Give an exact copy of the lines of the records below, starting at the line containing "Given: Enable the Mute checkbox" and running to the end.

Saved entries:
===
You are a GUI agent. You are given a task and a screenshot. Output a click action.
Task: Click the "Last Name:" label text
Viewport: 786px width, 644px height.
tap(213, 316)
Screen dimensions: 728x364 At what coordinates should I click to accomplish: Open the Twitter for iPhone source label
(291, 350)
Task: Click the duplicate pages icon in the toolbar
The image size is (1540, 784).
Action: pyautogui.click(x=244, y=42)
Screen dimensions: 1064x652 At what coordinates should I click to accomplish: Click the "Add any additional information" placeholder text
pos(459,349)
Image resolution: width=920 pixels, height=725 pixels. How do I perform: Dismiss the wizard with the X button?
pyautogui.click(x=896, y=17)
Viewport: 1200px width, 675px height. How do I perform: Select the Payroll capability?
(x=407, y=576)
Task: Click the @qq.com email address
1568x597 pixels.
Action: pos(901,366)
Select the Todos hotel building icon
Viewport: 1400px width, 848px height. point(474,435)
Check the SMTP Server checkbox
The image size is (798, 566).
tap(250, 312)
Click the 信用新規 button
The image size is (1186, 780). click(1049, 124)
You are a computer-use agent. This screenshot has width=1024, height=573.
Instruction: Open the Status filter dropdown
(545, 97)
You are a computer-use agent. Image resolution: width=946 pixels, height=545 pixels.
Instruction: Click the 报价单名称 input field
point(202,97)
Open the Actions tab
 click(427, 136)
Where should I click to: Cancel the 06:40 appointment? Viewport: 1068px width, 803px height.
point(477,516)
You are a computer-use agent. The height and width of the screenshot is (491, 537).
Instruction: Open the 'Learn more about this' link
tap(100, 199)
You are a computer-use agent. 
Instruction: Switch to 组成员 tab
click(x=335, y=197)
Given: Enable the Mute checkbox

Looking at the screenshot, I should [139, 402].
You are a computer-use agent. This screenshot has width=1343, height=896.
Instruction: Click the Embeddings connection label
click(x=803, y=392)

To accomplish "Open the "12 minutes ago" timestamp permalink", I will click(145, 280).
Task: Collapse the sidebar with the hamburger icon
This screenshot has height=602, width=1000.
===
EXERCISE RESPONSE:
Given: Enable the Mute checkbox

Looking at the screenshot, I should [139, 402].
You are a computer-use agent. This screenshot has width=1343, height=896.
Instruction: Click the Embeddings connection label
click(x=803, y=392)

To accomplish "Open the "12 minutes ago" timestamp permalink", I will click(145, 280).
Task: Collapse the sidebar with the hamburger icon
This screenshot has height=602, width=1000.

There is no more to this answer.